El chalecito peronista con el frente en color crema y techo de tejas siempre estaba impecablemente mantenido, el taxi lustrado y ellos bien vestidos, sin lujos, pero bien. Alberto y Consuelo fueron a Paraguay en la época del todo importado, en un viaje económico en el que subían río arriba en un catamarán que resultó demasiado para el estómago de ella, que tuvo que permanecer casi toda la travesía encerrada en el camarote vomitando.

Mientras, Alberto les daba cátedra a un par de norteamericanas, creyendo que si hablaba fuerte y como hablan el español los gringos, ellas lo entenderían. “Ouuuh, decía a todo volumen, losss pájaros, mira, mira, colores verdes, co-tooo-rraaass” señalando un pañuelo verde que una tenía al cuello y creando una gran confusión.

Ellas sonreían y asentían con la cabeza para no ser descorteses, y Alberto se sentía estimulado para seguir describiendo el entorno que estaba a la vista. Más lo escuchaba Consuelo desde el camarote, más vomitaba. Volvieron con televisores, jugueras, tostadoras y perfumes de imitación. La mayoría de las cosas no las pudieron hacer andar nunca, porque el sistema eléctrico era diferente en Paraguay y no había transformadores para esa energía.

Fueron a la plaza a festejar el inicio de la guerra de Malvinas, y Alberto estaba exaltadísimo, quería a toda costa que lo llamen para ir al sur, aunque costaba imaginarlo con esa panza en la trinchera.

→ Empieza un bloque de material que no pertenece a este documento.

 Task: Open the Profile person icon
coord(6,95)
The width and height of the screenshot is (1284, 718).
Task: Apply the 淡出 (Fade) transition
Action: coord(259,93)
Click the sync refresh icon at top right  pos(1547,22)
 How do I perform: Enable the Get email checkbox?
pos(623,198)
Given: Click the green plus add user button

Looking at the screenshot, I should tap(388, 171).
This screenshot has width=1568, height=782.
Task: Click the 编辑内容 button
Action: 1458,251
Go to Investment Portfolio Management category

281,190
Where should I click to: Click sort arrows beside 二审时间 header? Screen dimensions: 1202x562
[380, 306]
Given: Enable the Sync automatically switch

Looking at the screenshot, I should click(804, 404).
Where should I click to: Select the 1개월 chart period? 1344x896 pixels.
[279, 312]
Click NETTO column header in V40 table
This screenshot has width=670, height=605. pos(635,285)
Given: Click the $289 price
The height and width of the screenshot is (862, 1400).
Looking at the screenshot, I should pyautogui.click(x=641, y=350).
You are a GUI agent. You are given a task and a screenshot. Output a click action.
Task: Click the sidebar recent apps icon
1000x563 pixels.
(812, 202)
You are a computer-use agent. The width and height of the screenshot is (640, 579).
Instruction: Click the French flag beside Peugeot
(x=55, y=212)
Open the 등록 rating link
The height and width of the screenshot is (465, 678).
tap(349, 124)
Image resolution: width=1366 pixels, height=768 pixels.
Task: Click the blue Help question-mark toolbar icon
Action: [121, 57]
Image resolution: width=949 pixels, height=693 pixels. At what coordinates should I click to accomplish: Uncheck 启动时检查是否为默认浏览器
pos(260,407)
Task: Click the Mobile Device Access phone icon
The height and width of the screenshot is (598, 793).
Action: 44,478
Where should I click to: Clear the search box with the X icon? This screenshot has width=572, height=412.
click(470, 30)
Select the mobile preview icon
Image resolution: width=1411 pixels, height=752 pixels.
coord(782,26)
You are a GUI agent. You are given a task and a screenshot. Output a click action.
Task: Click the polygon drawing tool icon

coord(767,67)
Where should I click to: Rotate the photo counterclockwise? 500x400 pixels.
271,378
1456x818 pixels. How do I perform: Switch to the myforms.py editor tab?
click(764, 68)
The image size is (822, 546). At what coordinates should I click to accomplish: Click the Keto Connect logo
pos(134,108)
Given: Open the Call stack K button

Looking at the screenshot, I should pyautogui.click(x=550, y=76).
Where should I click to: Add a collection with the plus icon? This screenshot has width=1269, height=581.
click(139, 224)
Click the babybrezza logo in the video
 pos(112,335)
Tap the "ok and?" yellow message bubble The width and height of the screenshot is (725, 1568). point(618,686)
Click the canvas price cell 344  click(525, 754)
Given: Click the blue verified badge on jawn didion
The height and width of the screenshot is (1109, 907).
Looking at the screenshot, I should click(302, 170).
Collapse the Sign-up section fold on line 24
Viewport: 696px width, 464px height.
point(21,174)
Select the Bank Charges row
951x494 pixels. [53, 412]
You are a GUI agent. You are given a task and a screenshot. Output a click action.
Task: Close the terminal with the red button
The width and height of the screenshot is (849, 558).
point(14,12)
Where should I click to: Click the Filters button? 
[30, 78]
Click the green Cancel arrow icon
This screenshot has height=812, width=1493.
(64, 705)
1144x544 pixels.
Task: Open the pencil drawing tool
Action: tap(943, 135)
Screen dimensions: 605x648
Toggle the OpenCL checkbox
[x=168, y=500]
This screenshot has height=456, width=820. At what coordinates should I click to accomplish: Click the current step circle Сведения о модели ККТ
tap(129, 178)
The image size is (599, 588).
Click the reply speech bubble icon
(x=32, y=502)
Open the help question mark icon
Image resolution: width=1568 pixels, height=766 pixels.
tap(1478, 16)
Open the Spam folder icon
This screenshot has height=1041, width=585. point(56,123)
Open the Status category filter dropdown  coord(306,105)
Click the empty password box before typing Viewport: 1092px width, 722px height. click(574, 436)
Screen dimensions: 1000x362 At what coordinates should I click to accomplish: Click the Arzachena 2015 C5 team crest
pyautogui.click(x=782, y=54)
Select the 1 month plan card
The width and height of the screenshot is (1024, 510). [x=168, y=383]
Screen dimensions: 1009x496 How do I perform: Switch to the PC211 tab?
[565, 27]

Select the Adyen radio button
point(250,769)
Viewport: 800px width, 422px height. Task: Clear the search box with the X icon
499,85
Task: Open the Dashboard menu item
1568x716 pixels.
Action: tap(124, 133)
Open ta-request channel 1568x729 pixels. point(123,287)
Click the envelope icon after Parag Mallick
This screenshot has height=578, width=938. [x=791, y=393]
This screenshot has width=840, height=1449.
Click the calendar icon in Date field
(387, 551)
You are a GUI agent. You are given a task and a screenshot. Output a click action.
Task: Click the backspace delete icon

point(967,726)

Un mediodía llegó a la casa con una caja de zapatos de Calzados Bescós y le mostró orondo a Consuelo: “Mirá lo que me compré para ir a las Malvinas”: eran unos tamangos elegantes, de vestir, lustrosos, con unas ondas caladas en el cuero y suela ideal para bailar un vals en un casamiento.

Consuelo apenas los miró y le dijo “No creo que te llamen”, mientras se ilusionaba con quedar viuda de un héroe de guerra, abriendo el telegrama que le anunciaba la fatídica noticia. Y no lo llamaron. Pero estrenó los zapatos el día que quedó viudo, patinando en el barro del cementerio mientras despedía a Consuelo sin una lágrima, contándole a los compañeros de la parada la parrilla en la que había comido el domingo, en la ruta a Mechongué, entrando por el camino viejo.